* _TASK BRIEF_: Output the records exactly, and drop each picture.

◆ ◆ ◆

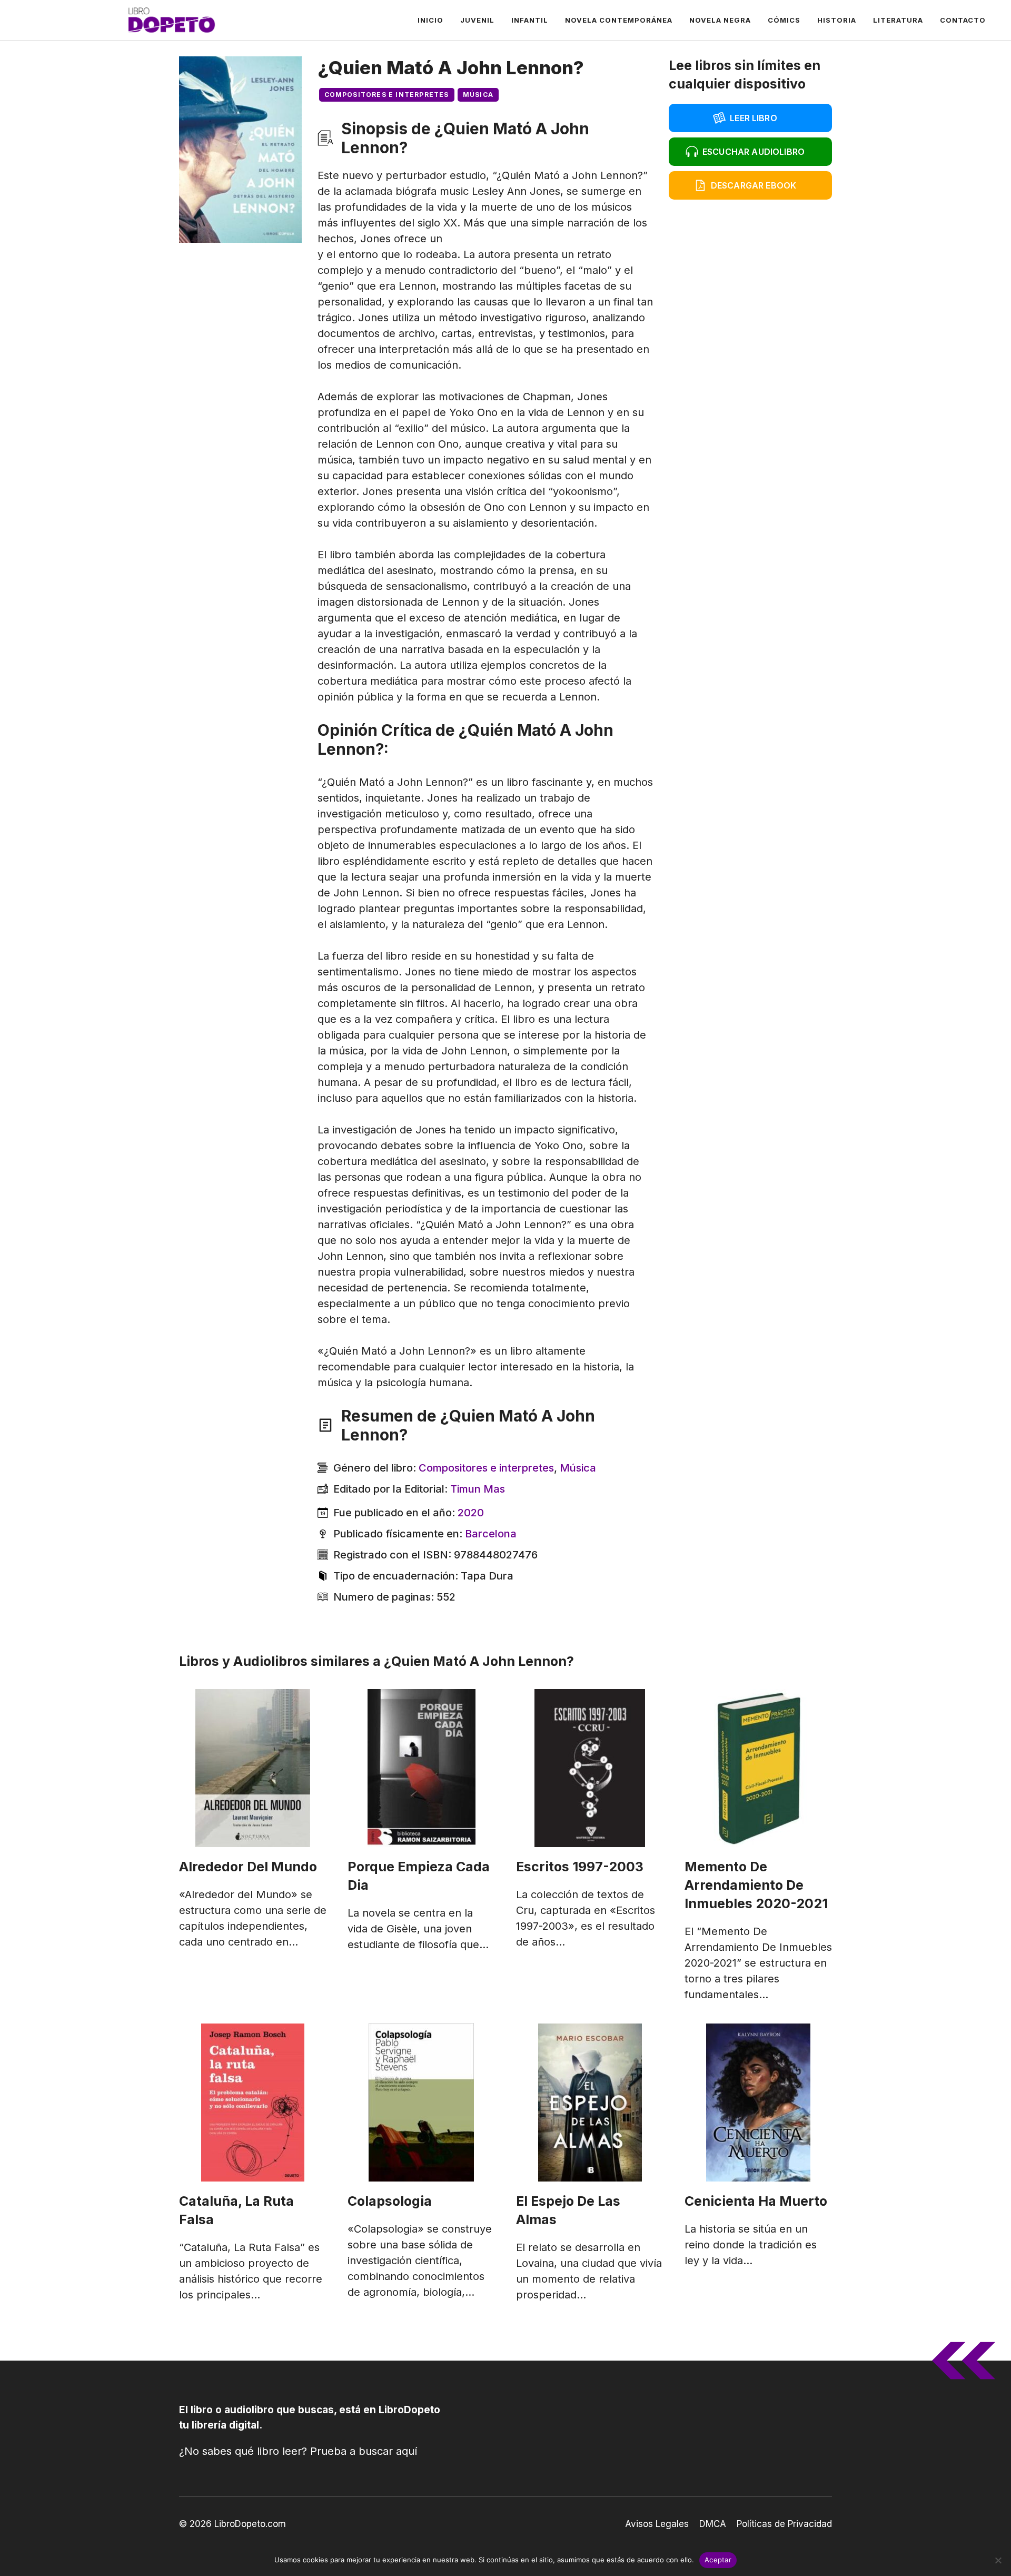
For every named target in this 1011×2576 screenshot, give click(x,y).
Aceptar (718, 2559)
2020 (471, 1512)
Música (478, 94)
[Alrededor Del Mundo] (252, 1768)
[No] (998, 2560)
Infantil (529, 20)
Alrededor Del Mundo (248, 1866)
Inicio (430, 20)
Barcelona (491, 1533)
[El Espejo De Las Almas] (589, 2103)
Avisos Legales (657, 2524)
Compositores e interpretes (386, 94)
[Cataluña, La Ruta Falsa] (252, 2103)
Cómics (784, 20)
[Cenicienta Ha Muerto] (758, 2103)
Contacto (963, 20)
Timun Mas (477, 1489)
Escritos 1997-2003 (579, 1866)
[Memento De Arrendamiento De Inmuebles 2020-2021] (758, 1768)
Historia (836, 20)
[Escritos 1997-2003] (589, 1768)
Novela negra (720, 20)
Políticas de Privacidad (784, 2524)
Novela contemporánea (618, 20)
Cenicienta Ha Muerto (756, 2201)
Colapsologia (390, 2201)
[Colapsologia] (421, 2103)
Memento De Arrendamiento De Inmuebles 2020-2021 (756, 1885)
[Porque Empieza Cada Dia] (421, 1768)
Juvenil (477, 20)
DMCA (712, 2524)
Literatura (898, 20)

◆ ◆ ◆

* _OUTPUT FOR THIS TASK_:
For every named target in this 1011×2576 screenshot, give click(x,y).
Aceptar (718, 2559)
2020 (471, 1512)
Música (478, 94)
[Alrededor Del Mundo] (252, 1768)
[No] (998, 2560)
Infantil (529, 20)
Alrededor Del Mundo (248, 1866)
Inicio (430, 20)
Barcelona (491, 1533)
[El Espejo De Las Almas] (589, 2103)
Avisos Legales (657, 2524)
Compositores e interpretes (386, 94)
[Cataluña, La Ruta Falsa] (252, 2103)
Cómics (784, 20)
[Cenicienta Ha Muerto] (758, 2103)
Contacto (963, 20)
Timun Mas (477, 1489)
Escritos 1997-2003 (579, 1866)
[Memento De Arrendamiento De Inmuebles 2020-2021] (758, 1768)
Historia (836, 20)
[Escritos 1997-2003] (589, 1768)
Novela negra (720, 20)
Políticas de Privacidad (784, 2524)
Novela contemporánea (618, 20)
Cenicienta Ha Muerto (756, 2201)
Colapsologia (390, 2201)
[Colapsologia] (421, 2103)
Memento De Arrendamiento De Inmuebles 2020-2021 (756, 1885)
[Porque Empieza Cada Dia] (421, 1768)
Juvenil (477, 20)
DMCA (712, 2524)
Literatura (898, 20)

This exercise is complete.